The Turkish government claimed that 150 Kurdish militants were killed during the 11-day period, but a classified cable from the U.S. Embassy in Ankara estimated that “a more likely number is around a dozen terrorists, along with housing, training sites and cave complexes.” The embassy also reported the death of a civilian in one of the strikes and the displacement of village families but acknowledged that officials lacked the ability to independently verify the damage.

According to the cables, U.S. personnel also assist the Turks “where appropriate” in selecting which PKK targets to attack. The Turkish military also provides advance warning of their air or artillery strikes to the U.S. military to avoid “conflicting” with U.S. forces in northern Iraq.

At times, however, those warnings arrive with little notice. On Dec. 15, 2007, for example, the Turkish military informed the U.S. Office of Defense Cooperation in Ankara at 11:47 p.m. that it would launch its fighter planes at 1 a.m. U.S. military officials in Iraq scrambled to ensure that U.S. troops and aircraft weren't in the way and gave the Turks an all-clear at 2:55 a.m. Five minutes later, Turkish forces opened fire.

The joint efforts against the PKK caused an immediate improvement in U.S.-Turkish military relations, with Gen. Ilker Basbug, commander of the Turkish armed forces, pronouncing them “perfect” in 2008.

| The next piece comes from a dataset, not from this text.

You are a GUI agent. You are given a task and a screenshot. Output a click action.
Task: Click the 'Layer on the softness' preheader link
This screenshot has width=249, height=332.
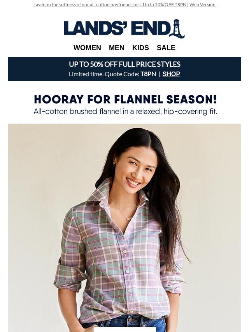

At the same time, Turkish officials have persistently pressed the U.S. government for more. The cables show that the Turkish military has asked that the Predators provide 24-hour surveillance on a permanent basis and that they guide Turkish jets by pinpointing PKK targets with lasers.

More significantly, Turkey has tried to buy its own armed drones from the United States, seeking to purchase MQ-9 Reapers, a larger and more modern version of the Predator. The Bush and Obama administrations have supported the request, but Congress has withheld approval so far. Some legislators are reluctant to sell the aircraft to Turkey given Ankara's deteriorating relations with Israel, a close U.S. ally.

Selling armed drones to Turkey poses other risks. PKK leaders have made vague public threats against the United States, warning them not to supply Turkey with “special assassination aircraft.”

“If the U.S. gives these aircraft to Turkey and if we are hit by them, then we will hold the U.S. responsible,” PKK leader Murat Karayilan told an interviewer in February 2010, according to a U.S. Embassy cable. “This would mean that the U.S. directly is involved in this war.”